I’m mostly reviewing books in the order I read them, starting in 2013 when I first began tracking my reading. I’ll be switching up the order when I read a bunch of one author or genre in a row. When it comes to series, I will review some of them collectively but some series will get individual reviews for each volume.
I don’t give books numerical grades because, as Ranganathan’s 2nd and 3rd laws of library science state, every book its reader and every reader their book.
I’ll be primarily reviewing “adult” fiction, but will include some nonfiction, graphic novels, YA books, and children’s from time to time.
I’ll occasionally be reviewing foreign language materials. I’ll try to make it clear whether or not I read the original text or a translation. If I read the original, I’ll state that clearly, but I won’t dwell on the quality of translated versions if I haven’t read any.
I’m not concerning myself with the so-called “literary” value of the works in question. I’m a librarian, and have the perhaps stereotypical attitude that people can read whatever they want, for whatever reason they want.
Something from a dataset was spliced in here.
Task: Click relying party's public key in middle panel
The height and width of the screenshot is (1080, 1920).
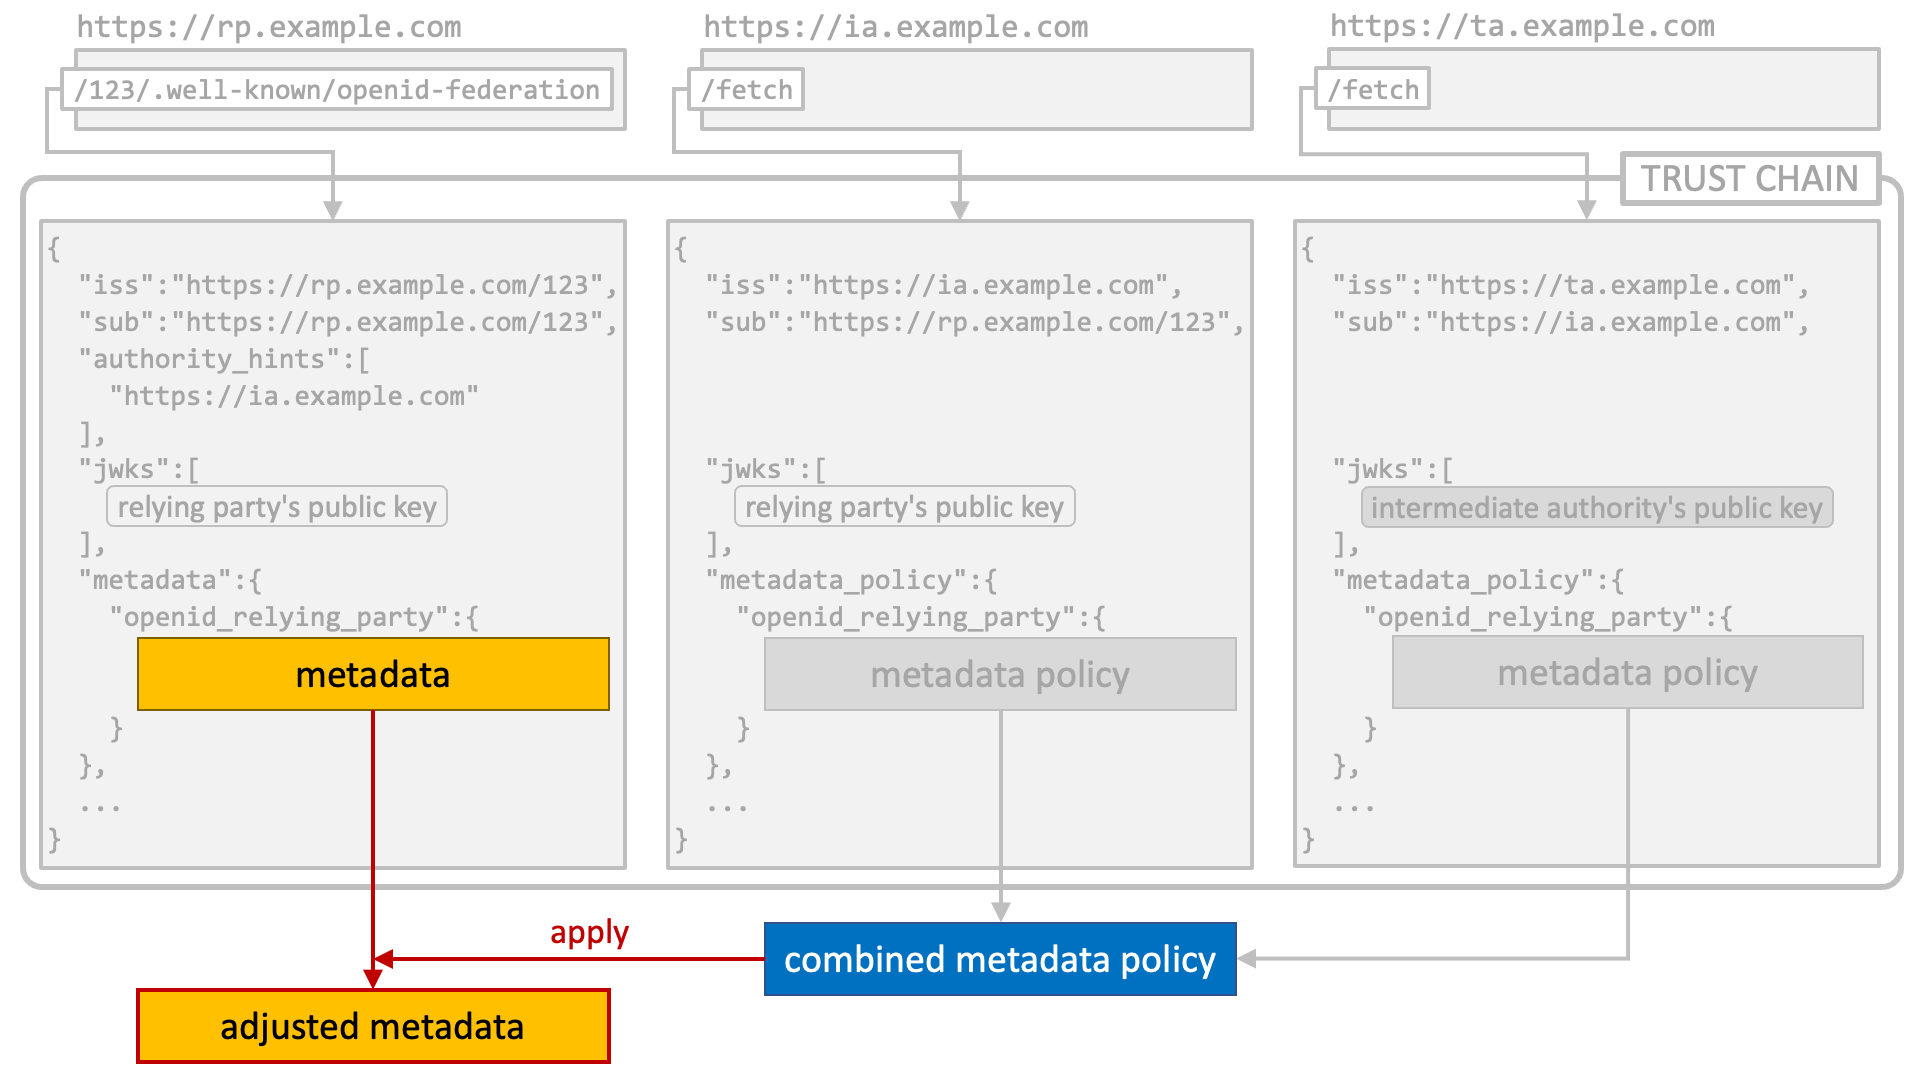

I might discuss some of the philosophical attributes of a book, but I’m not going to pass judgment on books for being insufficiently highfalutin. I do my best not to judge others for their genre/author/title preferences, Daniel Pennac’s Rights of the reader basically sums up my attitude about this.
As for my tastes, here’s where they tend to drift:
I have a strong preference for fiction over nonfiction. While I do read lots of nonfiction, I generally read it in periodicals or online, and I don’t track this information. I still do read nonfiction books form time to time, and I’ll probably post some reviews there as well, but it’s not a major focus, especially since my current day job is exclusively nonfiction oriented.
When it comes to fiction, I generally prefer genre fiction. Most frequently I read science fiction/fantasy, but I also read lots of historical fiction and some mysteries and thrillers. When I read literary fiction, I tend towards the weirder stuff.
In contrast with my taste for genre fiction, I don’t generally enjoy alternate history novels. I’ve tried to be as objective as possible in my “recommendations” sections so don’t be surprised when I give a book a negative review but still recommend it.
I have a passion for moral philosophy, so books with related themes are favorites of mine regardless of genre.